今日はイベント攻略をしていたプレイヤー達が発見し、職業神殿に設置される事になったあるものを見に行く予定だった。
私服に着替え、最低限の防具を身につける。腰の後ろには短剣を二本刺し、その上から容量を増やしポーション類を収めたウェストポーチを太目のベルトで固定し、用意を整えた。
ホームドアを出てギルと待ち合わせをしている広場へと出発する。
「おまたせ」
「ううん、今来たところだから」
恋人じみた挨拶をしてギルと合流するが、首から下がる鎖にはギルから贈られた婚約指輪があるため、恋人というよりも夫婦と言った方かもいいのかもと思う。CWOのシステム上の婚姻ではあったが。
広場から近くの場所にある職業神殿に向かい、地下へと降りる。そこには職業を取得する際の宝玉と同じ大きさの玉が浮かんでいた。
「これが……?」
「恐らくね。各地の職業神殿に設置されたとは言え、しばらくの間は人が押し寄せたみたいだったよ」
イベント攻略を行うプレイヤー達が見つけたのは『成長装具』と呼ばれる道具を使うためのスキルを手に入れること出来る宝珠で、ギルの言うとおり現在は各地の職業神殿の地下に宝珠が安置されている。使い方は職業を取得する時と同じで手で触れれば良いという事だった。
だが『成長装具』を手にする事ができなかったプレイヤーも存在し、取得しているプレイヤーとの差はわからなかった。ゲーム内掲示板では『とりあえず触れて確かめてみる』という事を推奨していた。

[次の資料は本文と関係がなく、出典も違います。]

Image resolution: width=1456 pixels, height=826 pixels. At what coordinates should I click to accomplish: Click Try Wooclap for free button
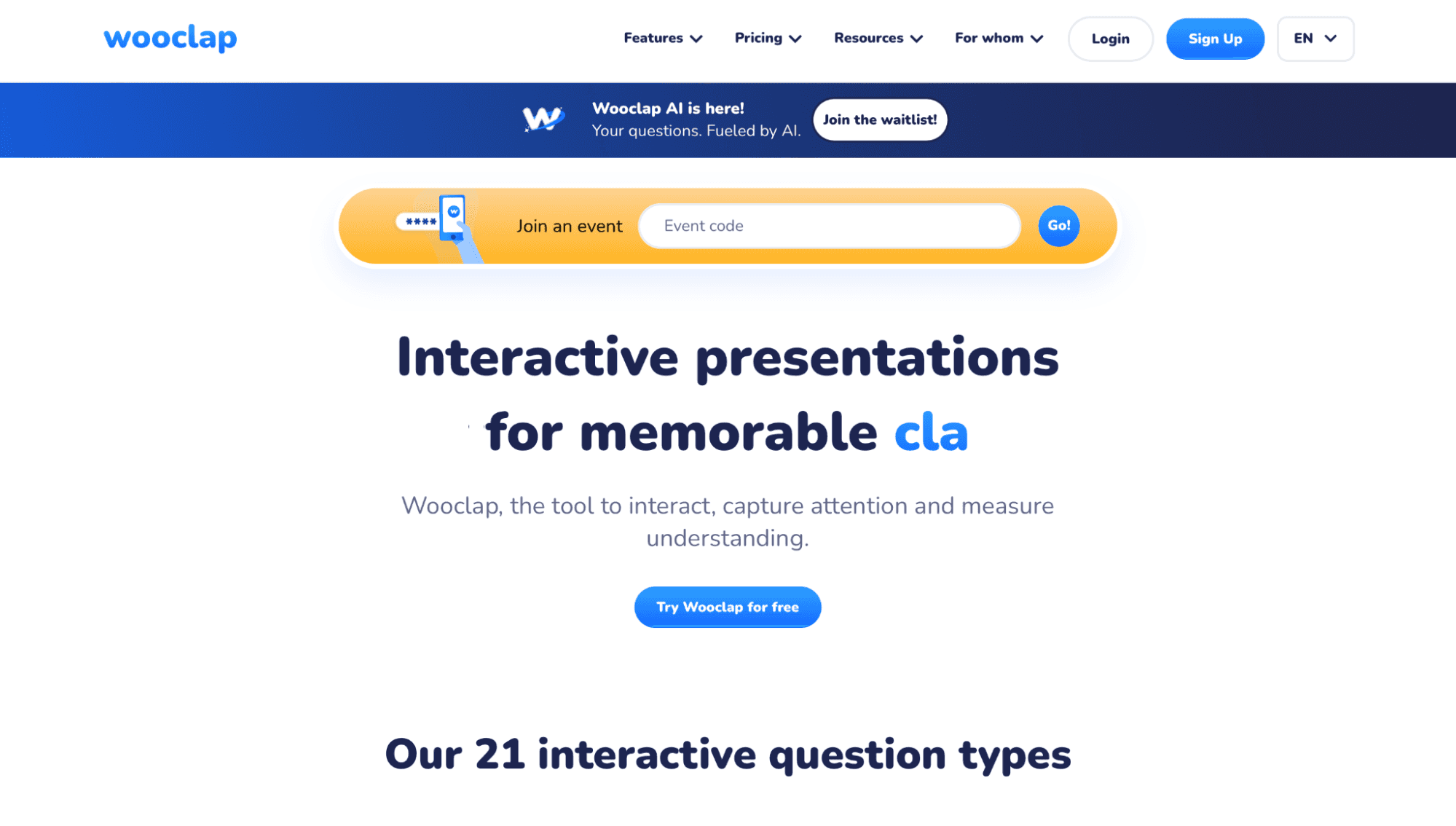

手に入れることが出来る成長装具も武器になるものから、生産、採取に向くもの、用途が特殊なものまで様々な種類が報告されている。
「じゃぁ……」
「先にいいよ」
興味津々と宝珠を見つめていたのがギルにばれていたのか、ギルは微笑みながら宝珠に手を向けた。ならと頷いて先に宝珠の前に立ち、両手で挟みこむようにして宝珠に触れる。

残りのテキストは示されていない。